[INPUT RECORDS Boundary: Start]
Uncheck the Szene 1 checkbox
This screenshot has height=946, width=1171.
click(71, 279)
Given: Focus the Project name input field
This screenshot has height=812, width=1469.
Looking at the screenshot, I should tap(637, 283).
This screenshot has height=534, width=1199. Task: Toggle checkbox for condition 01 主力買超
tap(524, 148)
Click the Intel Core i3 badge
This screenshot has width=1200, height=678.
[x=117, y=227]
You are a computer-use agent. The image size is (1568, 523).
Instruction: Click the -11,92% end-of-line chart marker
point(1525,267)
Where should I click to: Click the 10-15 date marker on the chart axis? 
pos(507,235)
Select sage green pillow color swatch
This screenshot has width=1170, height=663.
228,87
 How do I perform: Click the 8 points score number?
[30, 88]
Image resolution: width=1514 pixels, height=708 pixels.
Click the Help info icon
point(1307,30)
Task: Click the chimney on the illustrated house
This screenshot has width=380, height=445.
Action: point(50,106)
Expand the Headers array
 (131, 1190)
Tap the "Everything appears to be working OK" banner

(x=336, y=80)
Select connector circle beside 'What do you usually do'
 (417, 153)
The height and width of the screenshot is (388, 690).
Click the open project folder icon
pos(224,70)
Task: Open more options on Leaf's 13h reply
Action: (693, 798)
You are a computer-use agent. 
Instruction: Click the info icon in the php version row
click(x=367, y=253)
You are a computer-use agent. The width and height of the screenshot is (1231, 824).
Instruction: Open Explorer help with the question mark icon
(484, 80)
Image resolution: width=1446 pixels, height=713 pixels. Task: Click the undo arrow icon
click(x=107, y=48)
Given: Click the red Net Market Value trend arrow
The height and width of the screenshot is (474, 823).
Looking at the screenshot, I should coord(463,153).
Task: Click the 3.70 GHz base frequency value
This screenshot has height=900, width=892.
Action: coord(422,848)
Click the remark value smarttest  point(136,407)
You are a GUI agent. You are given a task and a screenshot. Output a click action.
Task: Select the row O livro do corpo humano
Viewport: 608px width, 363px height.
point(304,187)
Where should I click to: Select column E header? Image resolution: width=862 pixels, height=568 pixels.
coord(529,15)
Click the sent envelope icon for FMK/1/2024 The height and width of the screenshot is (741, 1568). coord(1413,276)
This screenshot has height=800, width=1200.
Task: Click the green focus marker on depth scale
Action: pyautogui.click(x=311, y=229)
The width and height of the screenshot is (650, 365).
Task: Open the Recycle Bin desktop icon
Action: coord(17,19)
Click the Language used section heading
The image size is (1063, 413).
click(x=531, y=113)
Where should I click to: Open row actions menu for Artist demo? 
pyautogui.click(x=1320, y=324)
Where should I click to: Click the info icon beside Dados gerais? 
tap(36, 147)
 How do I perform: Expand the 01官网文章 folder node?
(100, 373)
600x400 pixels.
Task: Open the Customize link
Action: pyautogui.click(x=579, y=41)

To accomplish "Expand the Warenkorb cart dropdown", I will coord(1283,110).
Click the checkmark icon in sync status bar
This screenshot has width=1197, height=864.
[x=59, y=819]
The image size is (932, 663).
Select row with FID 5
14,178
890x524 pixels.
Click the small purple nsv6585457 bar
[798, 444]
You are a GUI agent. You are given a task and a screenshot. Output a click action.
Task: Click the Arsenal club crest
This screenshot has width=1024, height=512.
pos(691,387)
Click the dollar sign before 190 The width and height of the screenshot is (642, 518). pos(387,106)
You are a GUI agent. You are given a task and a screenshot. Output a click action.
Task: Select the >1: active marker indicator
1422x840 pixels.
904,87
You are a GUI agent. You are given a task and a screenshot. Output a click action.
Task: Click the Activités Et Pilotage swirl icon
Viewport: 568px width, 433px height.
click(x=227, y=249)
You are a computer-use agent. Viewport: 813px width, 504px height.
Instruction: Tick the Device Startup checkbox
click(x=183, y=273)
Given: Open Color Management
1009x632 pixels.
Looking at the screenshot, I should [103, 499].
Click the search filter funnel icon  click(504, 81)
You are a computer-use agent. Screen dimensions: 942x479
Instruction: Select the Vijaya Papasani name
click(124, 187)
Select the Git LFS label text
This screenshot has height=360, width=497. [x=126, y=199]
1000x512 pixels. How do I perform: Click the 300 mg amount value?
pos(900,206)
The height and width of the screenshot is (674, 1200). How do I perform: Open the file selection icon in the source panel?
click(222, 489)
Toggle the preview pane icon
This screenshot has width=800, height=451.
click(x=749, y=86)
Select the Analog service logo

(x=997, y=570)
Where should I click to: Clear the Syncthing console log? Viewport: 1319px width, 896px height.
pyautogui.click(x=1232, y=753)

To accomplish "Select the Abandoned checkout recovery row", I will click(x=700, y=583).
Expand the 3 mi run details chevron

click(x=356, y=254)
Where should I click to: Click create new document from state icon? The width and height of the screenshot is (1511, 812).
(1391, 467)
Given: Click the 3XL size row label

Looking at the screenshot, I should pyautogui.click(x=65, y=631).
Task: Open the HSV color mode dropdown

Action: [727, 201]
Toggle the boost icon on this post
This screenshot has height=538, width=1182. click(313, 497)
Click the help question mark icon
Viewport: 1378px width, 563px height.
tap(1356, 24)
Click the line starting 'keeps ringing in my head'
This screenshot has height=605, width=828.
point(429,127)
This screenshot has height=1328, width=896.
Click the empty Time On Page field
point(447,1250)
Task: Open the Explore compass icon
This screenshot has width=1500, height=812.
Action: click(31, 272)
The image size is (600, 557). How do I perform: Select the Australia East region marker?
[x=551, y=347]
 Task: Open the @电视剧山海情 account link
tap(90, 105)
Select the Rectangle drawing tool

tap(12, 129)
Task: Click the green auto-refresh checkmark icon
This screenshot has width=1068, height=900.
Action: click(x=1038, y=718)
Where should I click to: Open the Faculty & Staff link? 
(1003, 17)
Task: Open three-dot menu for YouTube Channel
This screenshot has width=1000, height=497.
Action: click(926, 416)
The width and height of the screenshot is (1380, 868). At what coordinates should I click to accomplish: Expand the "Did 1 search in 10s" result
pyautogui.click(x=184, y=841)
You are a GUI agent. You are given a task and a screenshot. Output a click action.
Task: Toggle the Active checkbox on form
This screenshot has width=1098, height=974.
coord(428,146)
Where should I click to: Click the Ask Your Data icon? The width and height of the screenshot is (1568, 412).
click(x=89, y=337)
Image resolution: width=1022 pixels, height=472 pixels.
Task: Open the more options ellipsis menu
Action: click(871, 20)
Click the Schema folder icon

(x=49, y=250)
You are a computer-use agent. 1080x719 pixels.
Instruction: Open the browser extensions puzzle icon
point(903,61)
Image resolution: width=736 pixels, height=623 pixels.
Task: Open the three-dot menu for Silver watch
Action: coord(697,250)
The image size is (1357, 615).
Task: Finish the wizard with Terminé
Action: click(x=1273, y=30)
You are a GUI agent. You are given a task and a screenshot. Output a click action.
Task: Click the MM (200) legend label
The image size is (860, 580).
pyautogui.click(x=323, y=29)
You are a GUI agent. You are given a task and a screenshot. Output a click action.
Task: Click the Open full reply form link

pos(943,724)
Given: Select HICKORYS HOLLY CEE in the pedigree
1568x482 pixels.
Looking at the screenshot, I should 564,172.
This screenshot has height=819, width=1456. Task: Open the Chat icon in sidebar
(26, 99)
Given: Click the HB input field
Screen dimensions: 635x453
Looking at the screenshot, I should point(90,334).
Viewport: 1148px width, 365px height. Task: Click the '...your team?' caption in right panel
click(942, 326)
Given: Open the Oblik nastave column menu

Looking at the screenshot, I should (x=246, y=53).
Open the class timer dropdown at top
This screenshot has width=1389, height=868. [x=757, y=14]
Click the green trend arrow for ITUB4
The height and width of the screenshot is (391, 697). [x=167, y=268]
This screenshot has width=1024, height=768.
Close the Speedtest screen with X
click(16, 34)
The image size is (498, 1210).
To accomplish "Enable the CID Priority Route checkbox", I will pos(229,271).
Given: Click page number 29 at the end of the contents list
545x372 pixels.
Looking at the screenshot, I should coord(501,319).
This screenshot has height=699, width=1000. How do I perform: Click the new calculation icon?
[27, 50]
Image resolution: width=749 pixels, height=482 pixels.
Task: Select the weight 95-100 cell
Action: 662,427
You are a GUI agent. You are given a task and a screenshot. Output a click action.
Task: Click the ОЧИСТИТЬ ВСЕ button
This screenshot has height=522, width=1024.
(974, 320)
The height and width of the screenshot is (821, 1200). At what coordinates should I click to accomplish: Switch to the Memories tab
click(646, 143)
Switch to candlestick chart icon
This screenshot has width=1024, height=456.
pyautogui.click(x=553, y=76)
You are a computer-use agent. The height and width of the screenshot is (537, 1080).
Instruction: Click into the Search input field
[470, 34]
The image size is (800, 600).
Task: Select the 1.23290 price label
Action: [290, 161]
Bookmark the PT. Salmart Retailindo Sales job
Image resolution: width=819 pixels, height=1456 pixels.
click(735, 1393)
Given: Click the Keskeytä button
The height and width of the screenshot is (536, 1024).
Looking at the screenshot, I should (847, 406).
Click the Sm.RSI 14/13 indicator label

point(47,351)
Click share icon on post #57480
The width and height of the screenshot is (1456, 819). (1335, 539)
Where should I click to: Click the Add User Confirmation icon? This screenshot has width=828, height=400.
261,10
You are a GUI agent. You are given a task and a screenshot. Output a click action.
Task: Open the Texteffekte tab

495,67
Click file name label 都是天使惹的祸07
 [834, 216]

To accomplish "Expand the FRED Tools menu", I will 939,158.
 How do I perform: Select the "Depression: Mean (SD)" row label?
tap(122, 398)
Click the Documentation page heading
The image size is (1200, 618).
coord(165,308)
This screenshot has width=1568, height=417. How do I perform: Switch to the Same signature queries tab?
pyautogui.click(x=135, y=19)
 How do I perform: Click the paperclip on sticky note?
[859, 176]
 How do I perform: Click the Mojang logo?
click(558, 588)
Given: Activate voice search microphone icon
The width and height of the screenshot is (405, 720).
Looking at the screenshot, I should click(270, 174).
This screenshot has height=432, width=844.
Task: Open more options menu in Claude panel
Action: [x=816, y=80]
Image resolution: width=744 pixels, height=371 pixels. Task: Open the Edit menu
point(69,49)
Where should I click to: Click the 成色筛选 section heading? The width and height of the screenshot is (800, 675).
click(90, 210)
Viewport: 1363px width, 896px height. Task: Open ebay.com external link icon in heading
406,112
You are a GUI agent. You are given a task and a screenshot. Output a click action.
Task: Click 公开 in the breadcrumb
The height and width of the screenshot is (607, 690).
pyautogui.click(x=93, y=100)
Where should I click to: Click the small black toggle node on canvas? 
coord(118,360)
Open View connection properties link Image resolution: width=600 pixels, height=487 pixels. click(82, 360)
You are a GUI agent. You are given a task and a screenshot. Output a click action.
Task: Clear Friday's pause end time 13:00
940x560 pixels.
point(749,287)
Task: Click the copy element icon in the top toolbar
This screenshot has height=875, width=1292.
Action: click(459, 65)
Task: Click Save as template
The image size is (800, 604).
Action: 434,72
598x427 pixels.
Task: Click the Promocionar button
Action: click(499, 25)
[INPUT RECORDS Boundary: End]
• **PROBLEM TO WORK ON**
Write the number of lines in the data above that contain "checkmark", adding no other words.

• **RESULT FOR THIS TASK**
2